31.05.2024
In Italia è a rischio la libertà d’informazione? Riflette sul tema Guido Camera, avvocato penalista specializzato in diritto dell’informazione, e autore di “Lezioni di diritto dell’informazione e deontologia della professione giornalistica”.
Voleva fare il cronista, ma alla fine, forse per uno scherzo del destino, è diventato avvocato e da venticinque anni difende in tribunale i professionisti dell’informazione. «I giornalisti sono figure indispensabili per la società – dice l’avvocato –. Fanno capire alle persone come funziona il mondo e consentono alla democrazia di realizzarsi attraverso la partecipazione consapevole dei cittadini alla cosa pubblica». Si tratta di «mestiere entusiasmante e difficile, che deve essere esercitato in maniera terza, imparziale e indipendente». Un lavoro così importante da trovare essere riconosciuto dalla Costituzione all’articolo 21: «Tutti hanno diritto di manifestare liberamente il proprio pensiero con la parola, lo scritto e ogni altro mezzo di diffusione».

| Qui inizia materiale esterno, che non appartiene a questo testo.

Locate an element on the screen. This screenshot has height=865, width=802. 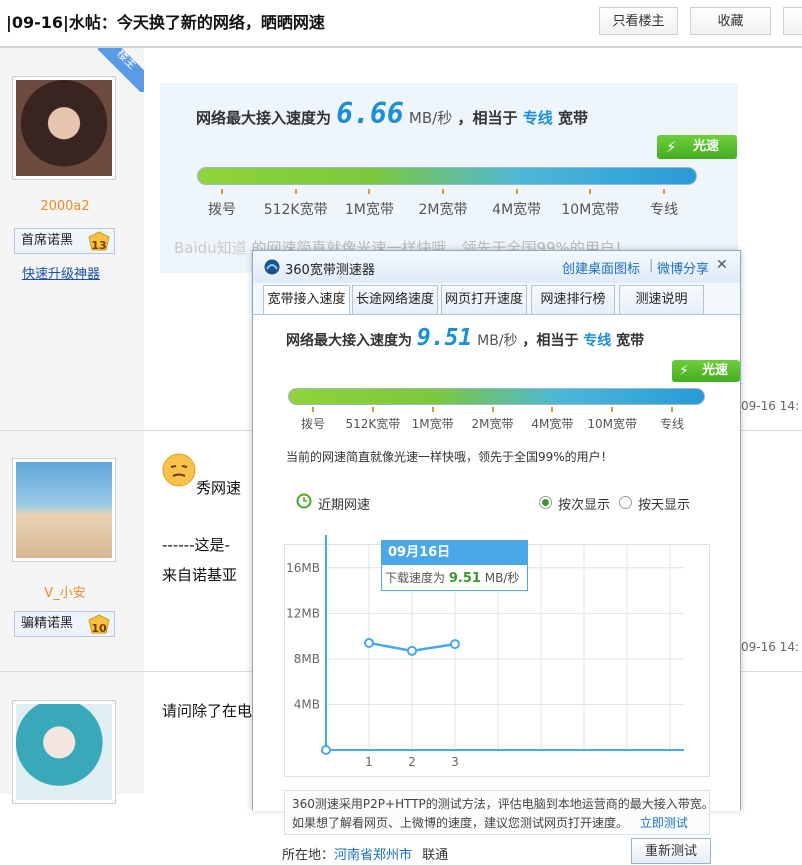
tab-broadband-speed: 宽带接入速度 is located at coordinates (306, 300).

Nel 2024 il tema del carcere per i giornalisti torna al centro del dibattito pubblico. Poche settimane dopo la proposta di Fratelli d’Italia di prevedere fino a quattro anni e mezzo di reclusione per diffamazione, uno storico cronista de Il Giornale viene condannato a otto mesi di carcere e 6.500 euro da un giudice monocratico del tribunale di Nola.
Avvocato Camera, stiamo assistendo a un impoverimento del diritto d’informazione?

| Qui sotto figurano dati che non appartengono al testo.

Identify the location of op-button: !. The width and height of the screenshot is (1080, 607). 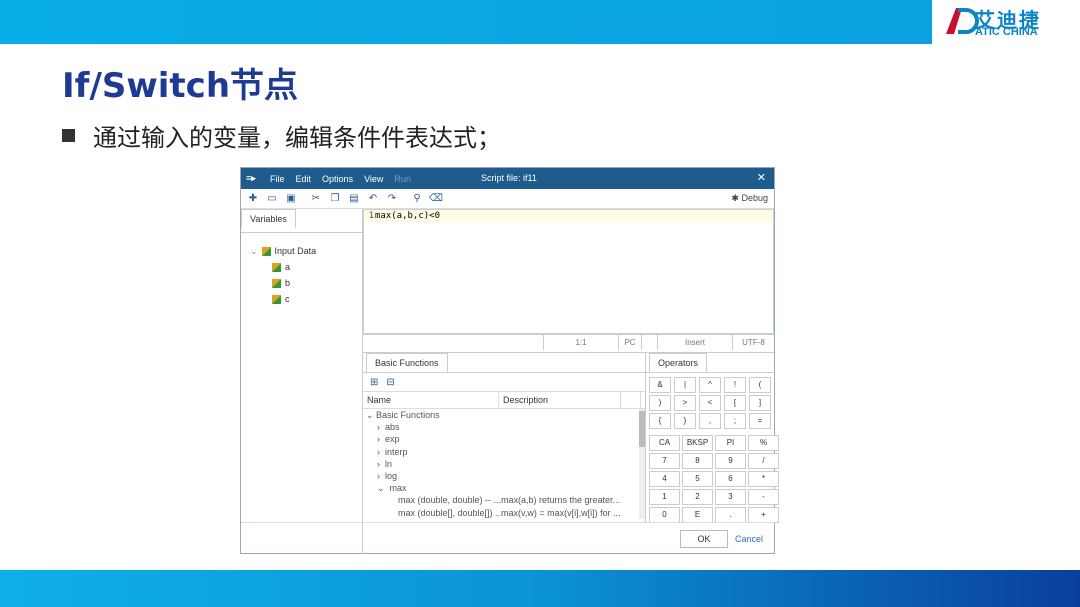
(735, 385).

Dobbiamo fare riferimento a quando previsto dalla Corte costituzionale nel 2020 (ordinanza 132/2020) e nel 2021 (sentenza 150): il carcere o le sanzioni estremamente severe rischiano di avere un esito dissuasivo nei confronti di chi esercita la professione di giornalista. Tanto è vero che, allo scopo di evitare questo “chilling effect”, ossia la censura preventiva di derivazione giurisprudenziale, la Corte Europea dei diritti dell’uomo ha stabilito che la pena detentiva deve essere solo riservata ai casi gravi di incitamento all’odio, mistificazione o manipolazione della realtà dei fatti.
Qual è la norma vigente in Italia che disciplina i casi di mala informazione?

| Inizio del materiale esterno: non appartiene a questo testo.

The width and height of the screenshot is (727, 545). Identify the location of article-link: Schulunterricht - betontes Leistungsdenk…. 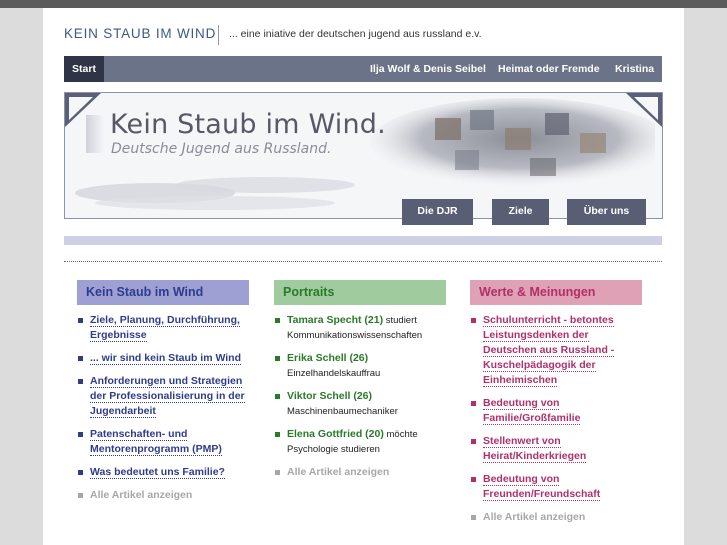
(549, 350).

Il Codice penale, degli anni ‘30, e la legge sulla stampa degli anni ‘40. Si tratta di norme ormai vecchie che sostituite con previsioni adeguate al presente e ai nuovi canali di comunicazione. Non solo, oggi incombono forme di comunicazione manipolatrice e sistematica, non giornalistica, che hanno lo scopo di influenzare l’opinione pubblica e che devono essere sanzionate in modo consono al disvalore e alla pericolosità delle condotte.
Cosa prevede il Codice penale nel caso del reato di diffamazione?
L’articolo di riferimento è il 595, terzo comma, che punisce con la pena alternativa della reclusione da sei mesi a tre anni e della multa non inferiore a 516 euro la multa con il mezzo della stampa o con qualsiasi mezzo di pubblicità, tra i quali c’è anche il web. La Consulta, attraverso la sentenza 150/2021, ha invece censurato l’art. 13 della L. n. 47/1948 e l’art. 30, comma 4, della legge 6 agosto 1990, n. 223 che stabilivano una circostanza aggravante per la diffamazione commessa con il mezzo della stampa e consistita nell’attribuzione di un fatto determinato. La pena in questo caso era più severa perché era quella cumulativa della reclusione da uno a sei anni e della multa non inferiore a 258 euro.
È cambiata nel tempo la posizione dei giudici?
La giurisprudenza italiana si è progressivamente adeguata agli standard europei. Negli ultimi dieci anni non mi è mai capitato di assistere alla condanna di un giornalista alla reclusione. Questa professione ha la stessa criticità di un tempo con la distinzione che oggi c’è una consapevolezza della magistratura di quanto prevista dalla CEDU.